Record-Breaking Nanowire Transistors

Electronics: Transistors made from gallium arsenide nanowires shatter previous speed records, demonstrating that the materials could provide an alternative to silicon

by Katherine Bourzac
December 23, 2014

NANOWIRED
Micrographs of gallium arsenide transistors.
Credit: Nano Lett.
A transistor made from gallium arsenide nanowires (left) is topped with three electrodes—a source, drain, and gate. The long nanowires are just visible beneath a barrier layer (orange) and the electrodes (yellow). The gate switches the transistor between insulating and conducting states, and, in the conducting state, charges flow from the source electrode to the drain. Researchers fabricated a 1.5- by 1.5-cm chip with 115 of these transistors (right).

For decades, computer chip manufacturers have been shrinking silicon transistors to increase the computing power of their chips. The tiniest silicon transistors in production today are just 14 nm wide. But the march of miniaturization may come to an end within the next decade.

To push past that limit, researchers are working on transistor designs that rely on materials with better electrical properties than silicon. Now researchers have made high-performance transistors from a promising candidate material: gallium arsenide nanowires (Nano Lett. 2014, DOI: 10.1021/nl503596j).

GaAs is a III/V semiconductor—each member of the family contains an element from the third and fifth columns of the periodic table. These materials have higher charge mobility than silicon, which should allow III/V transistors to switch on and off faster than silicon-based devices.

One challenge is cost. GaAs wafers are much more expensive and far smaller than silicon wafers, meaning manufacturers wouldn’t be able to make as many chips at once as they do with silicon to keep chip costs down. Nanowires offer a way around the wafer problem, because they should use less material.

However, nanowires like to grow vertically, out of the plane of the substrate, making it tricky to pattern electrical contacts on top, says Xiuling Li, an electrical engineer at the University of Illinois, Urbana-Champaign. So when one of Li’s students let her know that some of the GaAs nanowires in their batches had grown horizontally along the surface of a wafer, Li saw it as an opportunity rather than a problem.
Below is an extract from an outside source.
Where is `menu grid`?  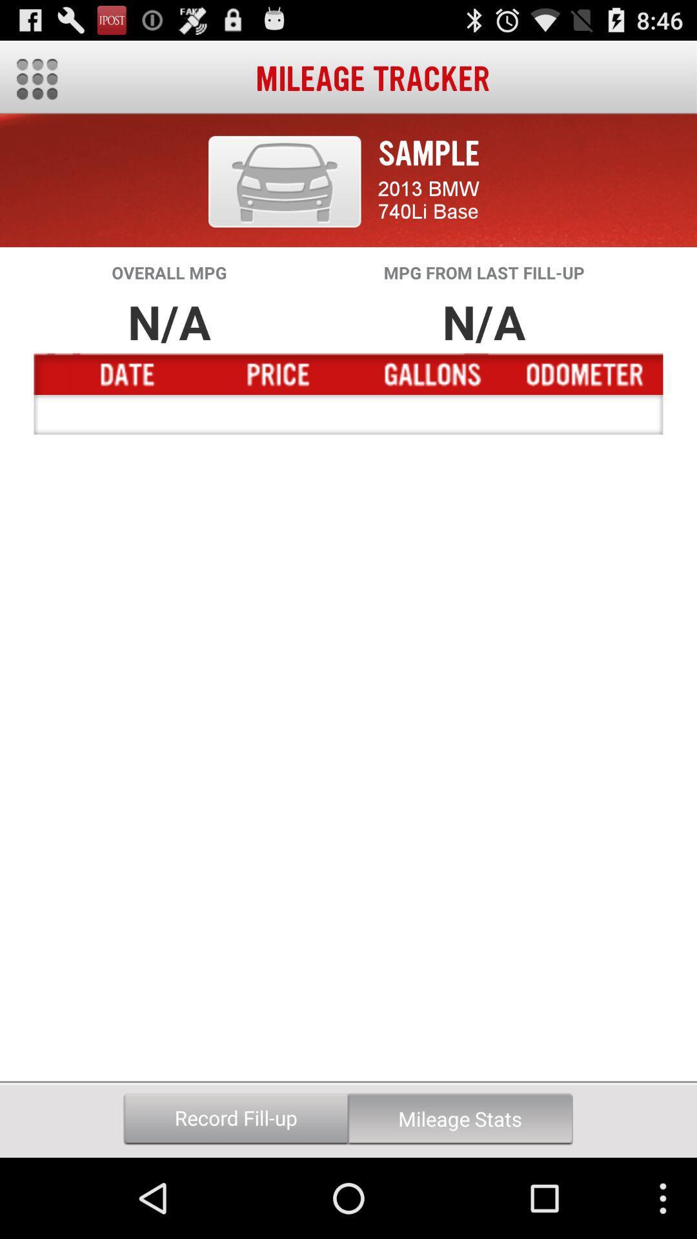 menu grid is located at coordinates (36, 79).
She and her group first published a reliable method for growing planar arrays of GaAs nanowires in 2008 (Nano Lett., DOI: 10.1021/nl802331m), and in 2013 they described a method for achieving nearly 100% yields of parallel, planar nanowires (Nano Lett., DOI: 10.1021/nl400620f). The growth of the wires is catalyzed by spots of gold, patterned in a tight line by electron-beam lithography onto a surface. As the chamber fills with gaseous precursors, the gold spots catalyze the deposition of solid GaAs. By carefully controlling the ratio of gallium and arsenide, and conditions such as temperature and pressure, Li’s team can ensure that the gold catalyst moves along the surface as the nanowire grows, rather than leaving the surface and forming the nanowires vertically.

Now Li has used the nanowire arrays to make a type of high-performance transistor similar to those found in radar equipment and cell-phones. Each 10-µm-wide transistor contains about 30 nanowires, along with three electrodes. A top electrode called a gate applies a voltage across the device to switch the nanowires between conducting, or “on,” and insulating, or “off,” states. In the on state, charges flow between source and drain electrodes. The transistors have blistering switching speeds, turning on and off 75 billion times a second, or at 75 gigahertz. The previous record for planar nanowire transistors was 1.8 GHz.

“The performance of this device is really exceptional,” says Chennupati Jagadish, an electronic materials engineer at the Australian National University. He points out that the team grows the nanowires on GaAs wafers, so they’ll need to adapt the method to larger, less expensive silicon wafers.

Li agrees that her team still has a lot of work to do. She wants to adapt the method to indium arsenide, another III/V material. “The mobility of indium arsenide is three times higher than gallium arsenide, so if I can make it work, I think we can get to terahertz speeds,” she says.